ベトナム:環境省 Formosa steel company(FHS)社のフライアッシュ(FA)建設材料として安全

掲載日:2018年5月31日

5月22日付けの地元報道によると、環境省は、Formosa steel company(FHS)社から発生するフライアッシュ(FA)は品質評価に合格し、セメント生産に利用できる様になったと語った。
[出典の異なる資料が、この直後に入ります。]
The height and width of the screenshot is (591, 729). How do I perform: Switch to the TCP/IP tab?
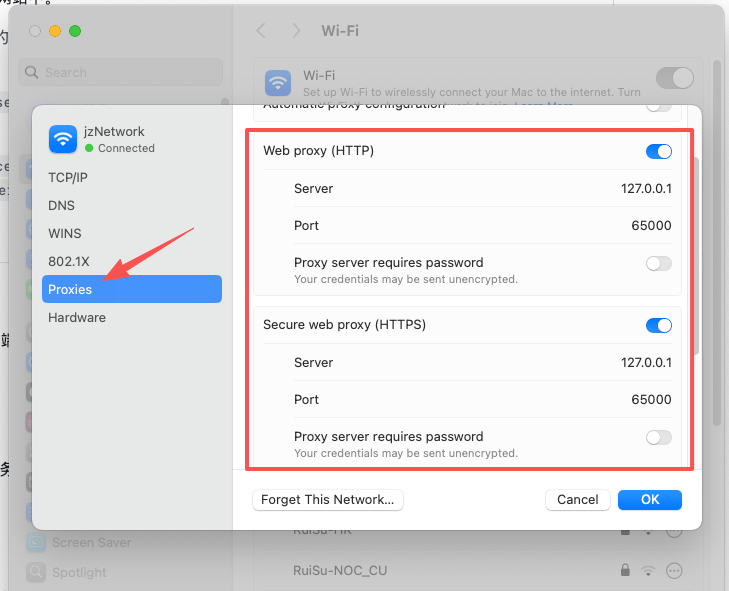[68, 177]
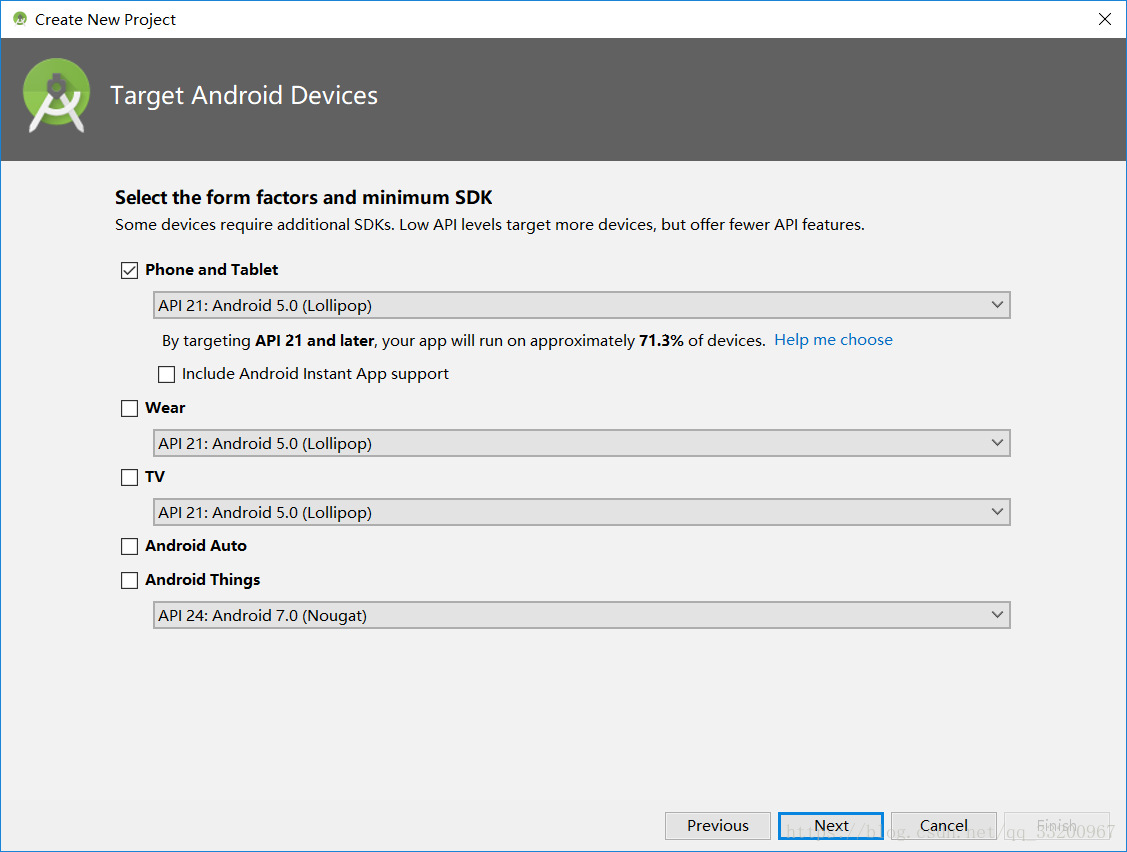Screen dimensions: 1127x852
Task: Check the Wear form factor checkbox
Action: [x=129, y=408]
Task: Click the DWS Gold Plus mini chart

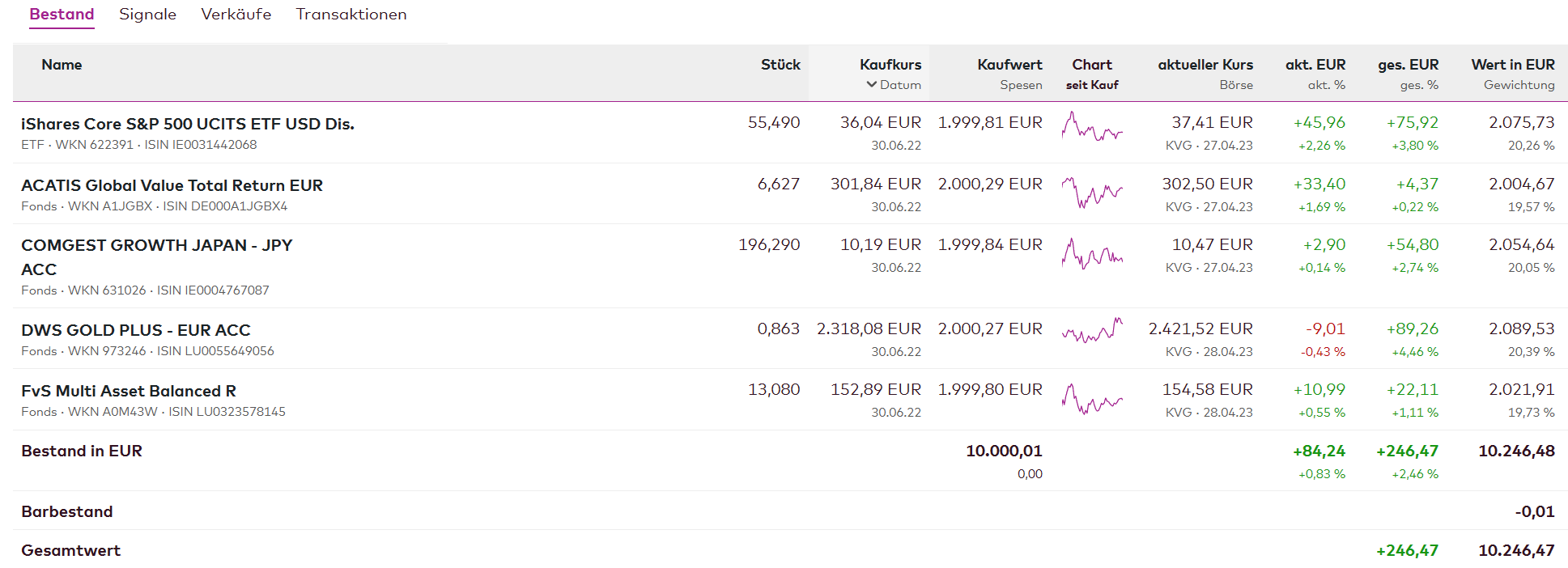Action: (x=1091, y=330)
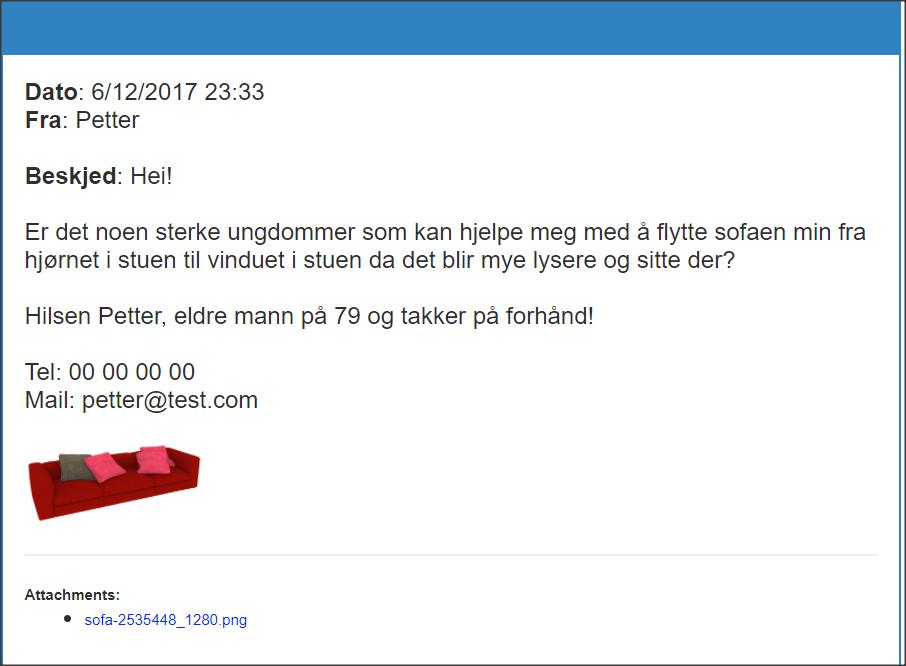Click the petter@test.com email address
Viewport: 906px width, 666px height.
pos(170,400)
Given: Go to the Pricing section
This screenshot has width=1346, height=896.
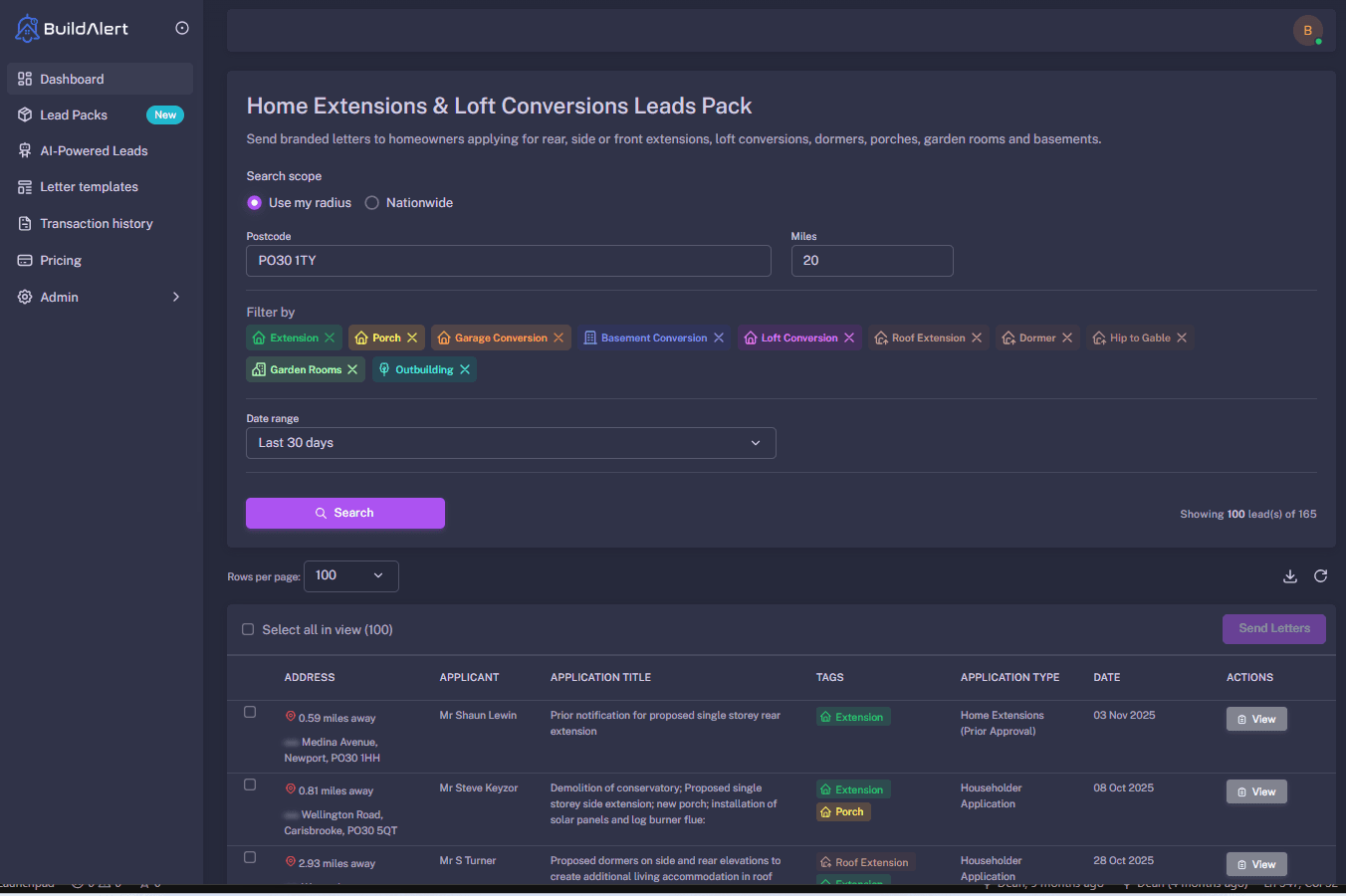Looking at the screenshot, I should (x=61, y=260).
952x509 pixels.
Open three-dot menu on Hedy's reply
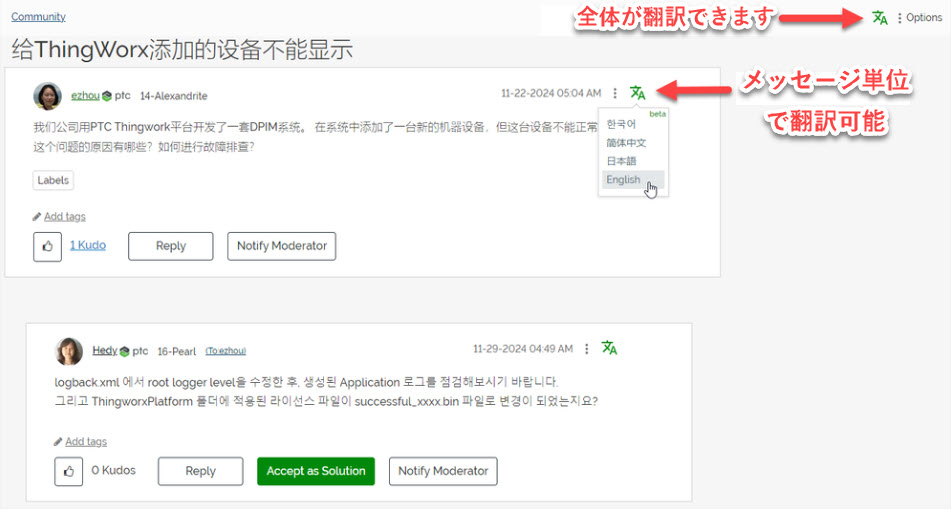[586, 349]
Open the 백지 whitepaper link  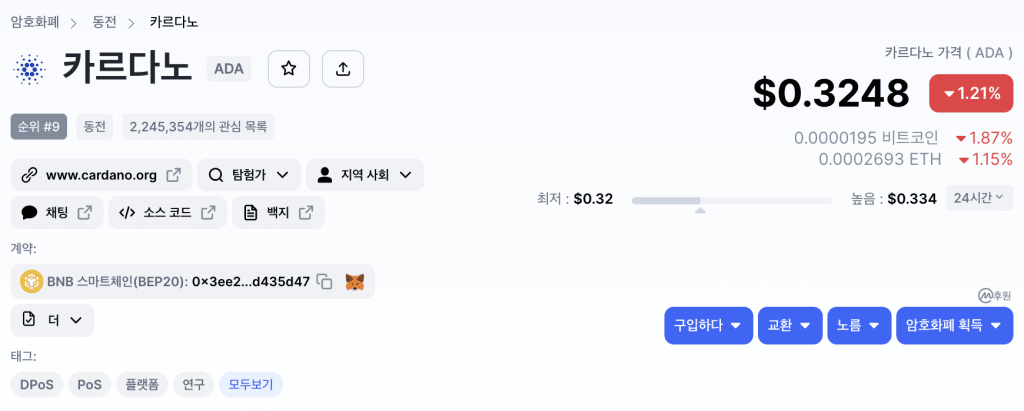[278, 212]
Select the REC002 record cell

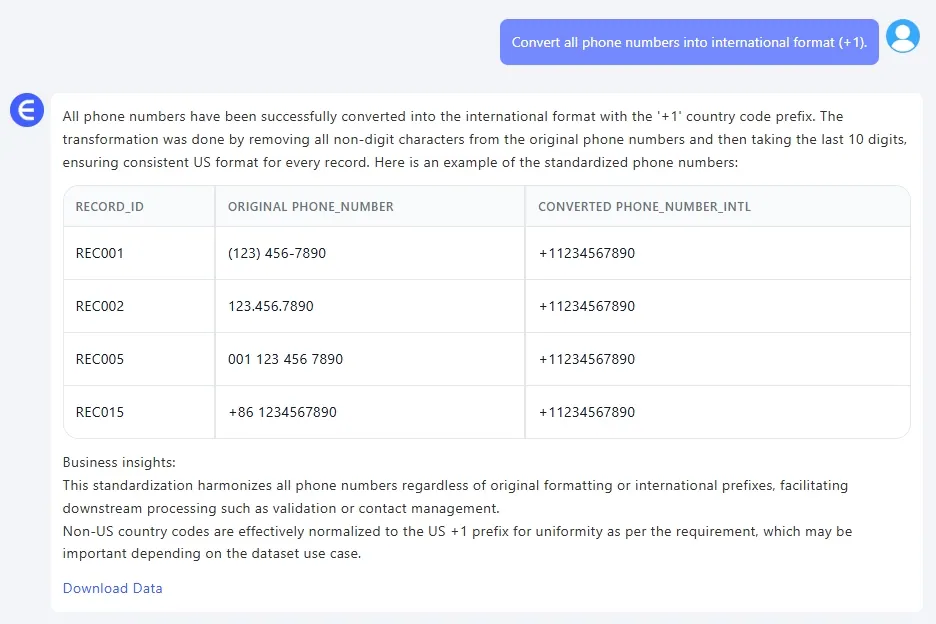click(x=100, y=306)
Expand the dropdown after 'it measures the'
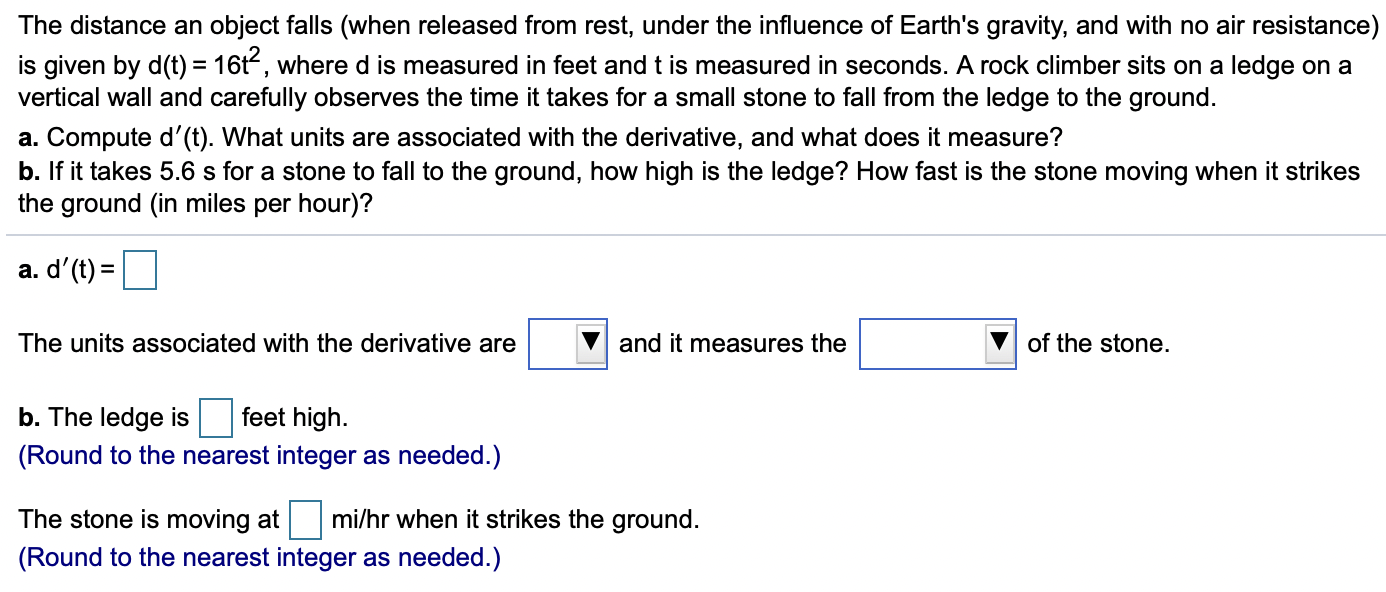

環境省は今後もFAの再利用を推奨し、適切な検査を続ける。

Ha Tinh工場(2016年中部ベトナムにて海洋環境汚染を発生させた)の廃棄物が地元政府の許可なくセメント製造に使用され、安全性に問題があるとの報道後、2~3日にて環境省からの回答があった。

報道によると、Quang Binh省Tien Hoa CommuneのSong Gianh Cement JSC社は、Formosa社の廃棄物をセメント製造での添加物として購入した。廃棄物はHa Tinh省からQuang Binh省までLe Mai Transport and Commerce Ltd Co.社にて輸送された。しかし、両社はFormosa社の廃棄物取り扱いを否定した。Quang Binh省の環境部局によると、Song Gianh JSC社はFHS社のFA購入許可を求めてきたが、Formosa社の微妙な問題から、部局は同社には許可を与えることを控えたとのこと。

ベトナム環境機関(VEA)は、石炭火力発電への依存を深める国内事情から、年間16.4百万トン分の石炭燃焼の副産物の再利用では、環境への影響をなくす必要があると語った。VEAはFAの再利用は外国では常に奨励されており、FAは強化セメント製造ではセメントコストの低減につながるとした。